JuveNews.eu
I migliori video scelti dal nostro canale

news

Sconcerti: “La situazione finanziaria della Juve è seria”

Sconcerti: “La situazione finanziaria della Juve è seria”

Il giornalista ha parlato

redazionejuvenews

Mario Sconcerti, noto giornalista sportivo, ha parlato della situazione finanziaria dell'Inter e anche di quella della Juventus (da lui definita "difficile") nel suo editoriale per calciomercato.com. Di seguito riportiamo le sue parole: "I tifosi di Inter e Juve si inseguono per dimostrare le difficoltà delle loro società. L'ad nerazzurro Antonello ha poi messo del suo nella discussione chiarendo che il debito in scadenza a fine anno sarà rifinanziato con un altro debito. Lo penso e lo scrivo da tempo, l'Inter non può che essere venduta. Non si può uscire da una situazione del genere senza poter essere ricapitalizzati. La cessione di Hakimi non è servita a ripianare niente del debito, solo a coprire le perdite di gestione dell'ultimo bilancio.

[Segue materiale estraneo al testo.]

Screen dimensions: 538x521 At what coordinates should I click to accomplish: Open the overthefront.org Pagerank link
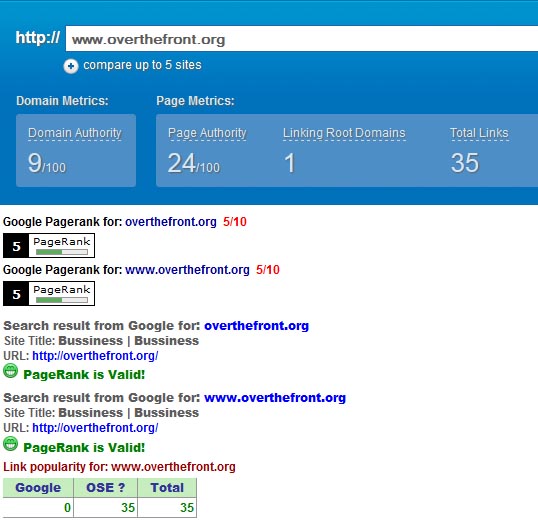click(171, 222)
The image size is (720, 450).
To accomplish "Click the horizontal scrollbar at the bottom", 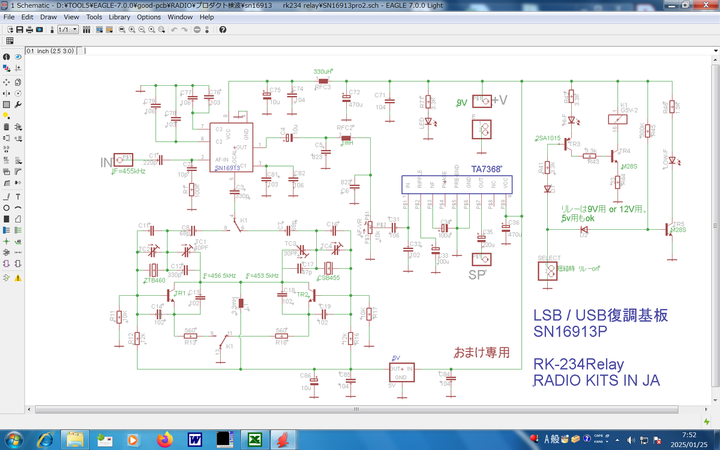I will (x=355, y=409).
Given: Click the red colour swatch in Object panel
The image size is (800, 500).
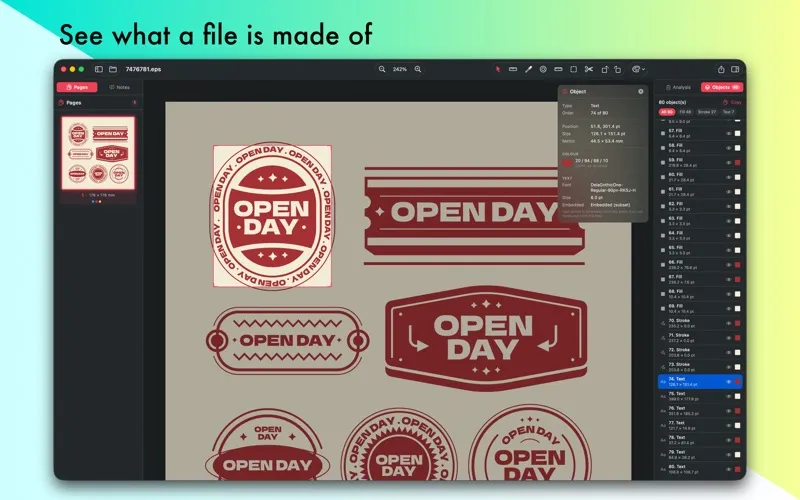Looking at the screenshot, I should pyautogui.click(x=567, y=163).
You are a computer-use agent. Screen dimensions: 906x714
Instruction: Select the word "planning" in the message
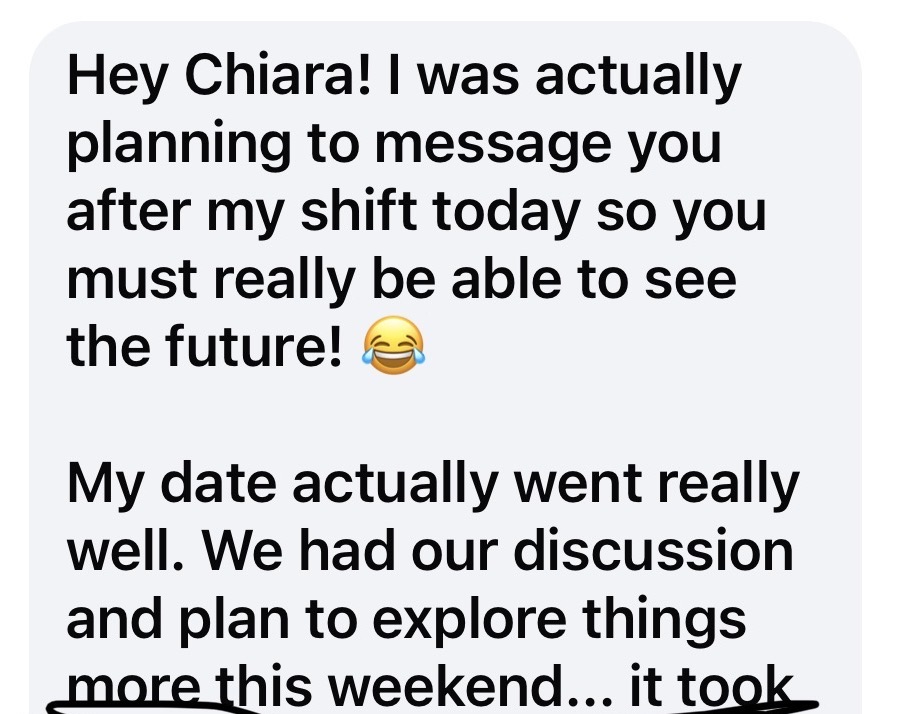point(179,146)
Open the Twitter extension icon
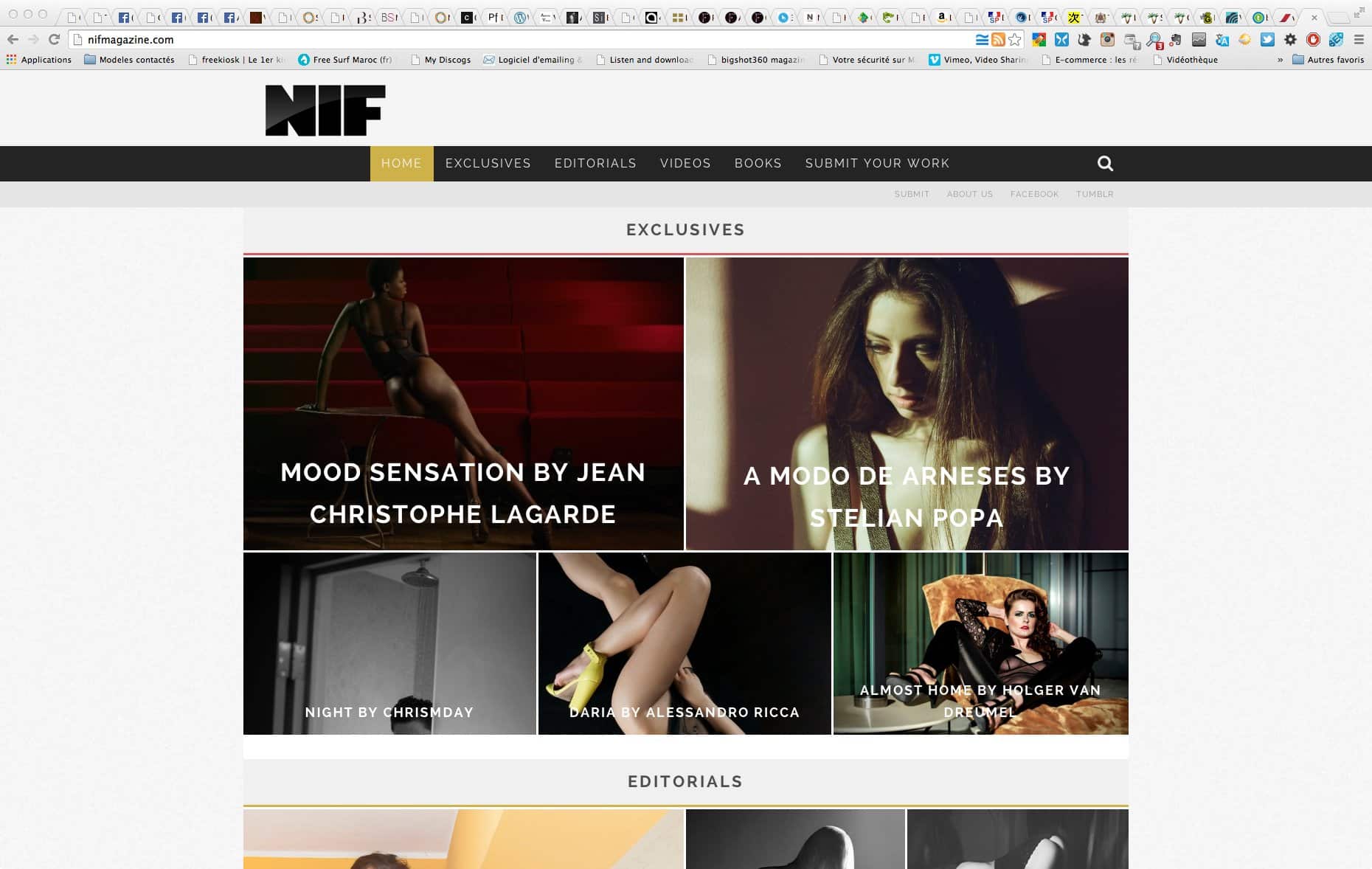The image size is (1372, 869). point(1267,40)
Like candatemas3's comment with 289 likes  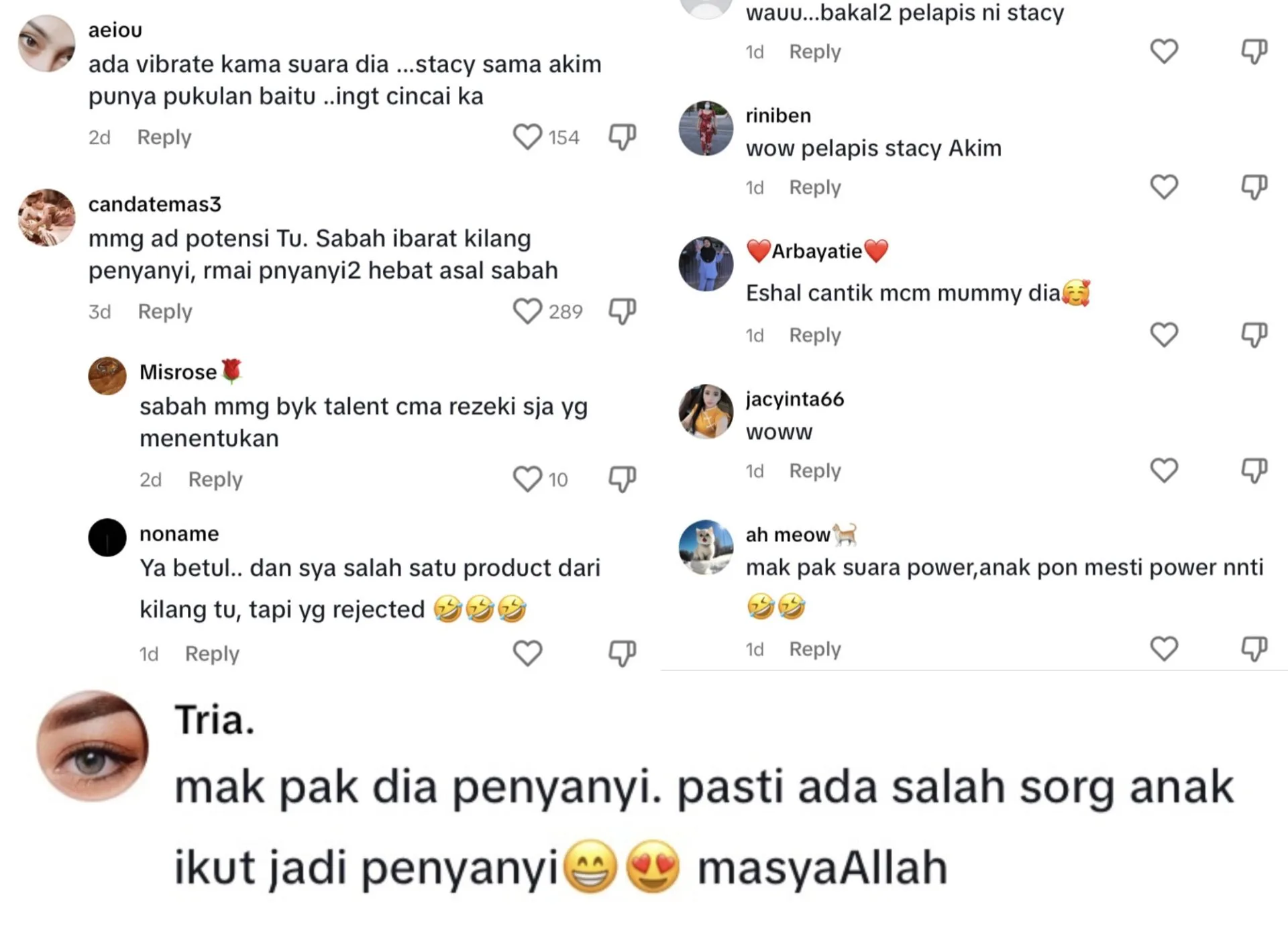(x=527, y=311)
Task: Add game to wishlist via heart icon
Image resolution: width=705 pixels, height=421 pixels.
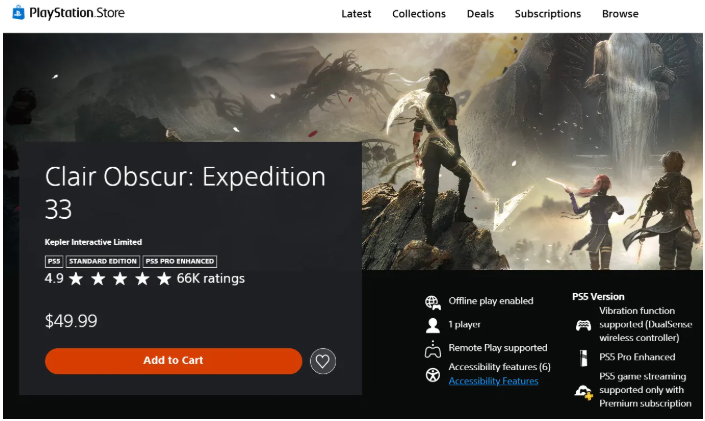Action: point(322,361)
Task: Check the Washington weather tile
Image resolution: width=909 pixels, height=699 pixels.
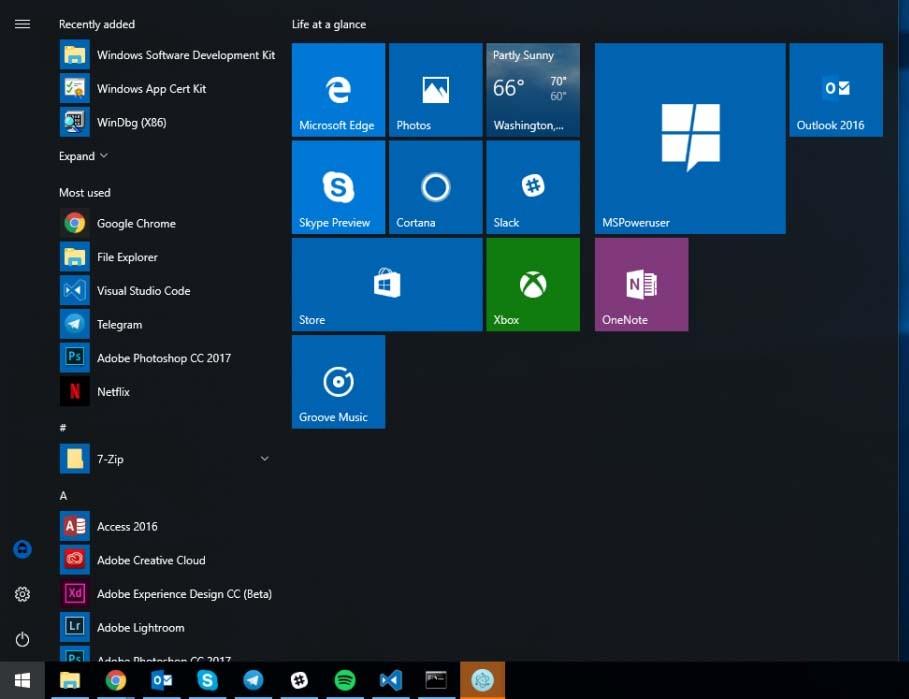Action: coord(532,89)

 Andrea Agnelli e Cristiano Ronaldo

"E' sbagliato però dire che il problema sia enorme. Lo è al massimo per Zhang, ma l'Inter non chiude, al massimo passa a un altro miliardario. E comunque l'Inter dei cinese resisterà finché le banche la sosterranno. Non certo per un giocatore venduto o per il tesoretto degli esuberi. Trovo però sia seria anche la situazione della Juve. Se davvero la Exor non garantirà più per la società, se davvero è stanca dei continui aumenti di capitali, già adesso la Juve è allo scoperto perché una lira fa deficit. La situazione è nuova e questo spiegherebbe la difficoltà di mercato e la lunga trattativa per Locatelli, che gioca nel Sassuolo, non a caso un'altra società posseduta da un'altra multinazionale ma personale, la Mapei".

Sconcerti che oggi ha parlato di Juventus anche ai microfoni di TMW Radio: "Al momento attuale di ritocchi ha bisogno l'Inter, la Juventus, che non può ricominciare con lo stesso centrocampo indipendentemente da cosa farà Ronaldo. Se l'Atalanta resta questa, forse manca qualcosa. Forse è la prima volta in cui manca una grande squadra di riferimento. Se qualcuno potesse spendere, oggi potrebbe scombinare le carte".